Structural analysis of G protein β5 subunit folding by the cytosolic chaperonin CCT/TRiC and its co‐chaperone phosducin‐like protein 1 reveal molecular mechanisms of chaperone‐mediated β‐propeller protein folding

Abstract

The cytosolic chaperonin CCT and its co‐chaperone phosducin‐like protein 1 (PhLP1) play important roles in G protein complex assembly by folding G protein β subunits (Gβ) into β‐propeller structures. To understand this process at the molecular level, we have isolated the CCT‐Gβ5‐PhLP1 folding intermediate in both the open and closed CCT conformations and determined its structure by high resolution cryo‐electron microscopy (cryo‐EM).
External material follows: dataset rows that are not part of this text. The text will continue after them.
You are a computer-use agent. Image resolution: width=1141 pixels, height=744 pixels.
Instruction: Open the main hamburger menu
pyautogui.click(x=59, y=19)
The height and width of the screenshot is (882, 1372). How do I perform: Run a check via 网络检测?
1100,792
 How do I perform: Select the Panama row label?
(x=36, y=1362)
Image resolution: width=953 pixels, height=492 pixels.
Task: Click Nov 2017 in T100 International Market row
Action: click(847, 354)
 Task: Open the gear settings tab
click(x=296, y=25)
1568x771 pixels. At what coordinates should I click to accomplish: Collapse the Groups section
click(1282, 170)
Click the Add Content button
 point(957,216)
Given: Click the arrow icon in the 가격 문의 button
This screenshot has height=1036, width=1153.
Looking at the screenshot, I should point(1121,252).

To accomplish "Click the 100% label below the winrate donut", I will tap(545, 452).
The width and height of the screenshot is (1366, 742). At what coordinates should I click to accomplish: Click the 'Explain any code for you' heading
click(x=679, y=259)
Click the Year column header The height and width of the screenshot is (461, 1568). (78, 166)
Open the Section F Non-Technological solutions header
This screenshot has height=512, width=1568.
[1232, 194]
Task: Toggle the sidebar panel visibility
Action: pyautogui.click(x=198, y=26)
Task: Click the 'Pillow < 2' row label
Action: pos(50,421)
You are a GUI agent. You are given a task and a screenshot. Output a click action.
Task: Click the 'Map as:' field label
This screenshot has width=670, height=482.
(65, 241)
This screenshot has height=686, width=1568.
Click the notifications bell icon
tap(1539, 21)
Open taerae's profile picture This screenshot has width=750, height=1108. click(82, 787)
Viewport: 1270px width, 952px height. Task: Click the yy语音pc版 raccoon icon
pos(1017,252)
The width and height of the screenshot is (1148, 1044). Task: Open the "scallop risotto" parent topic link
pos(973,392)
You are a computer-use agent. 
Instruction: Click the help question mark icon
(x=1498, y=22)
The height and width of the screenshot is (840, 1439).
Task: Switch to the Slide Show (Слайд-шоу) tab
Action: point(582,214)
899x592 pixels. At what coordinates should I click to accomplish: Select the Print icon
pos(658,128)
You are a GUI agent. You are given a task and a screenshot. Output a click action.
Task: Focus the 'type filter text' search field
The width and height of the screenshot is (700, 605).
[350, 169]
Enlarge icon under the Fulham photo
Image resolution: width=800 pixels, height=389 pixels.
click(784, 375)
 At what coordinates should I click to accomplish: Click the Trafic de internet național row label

In the open structures, Gβ5 interact with the N‐ and C‐termini of the CCT subunits deep inside the folding chamber between the CCT rings in a closed β‐propeller conformation. PhLP1 allosterically enhances Gβ5 binding to CCT by interacting with the CCT apical domains at the rim of the folding chamber without contacting Gβ5 directly. In the closed CCT structures, Gβ5 move from between the CCT rings into one of the folding chambers, suggesting a path for release of Gβ5 from CCT during its ATPase cycle. These findings provide a molecular explanation for CCT‐dependent folding and release of Gβ5 to interact with RGS proteins and perform their essential functions in G protein signaling.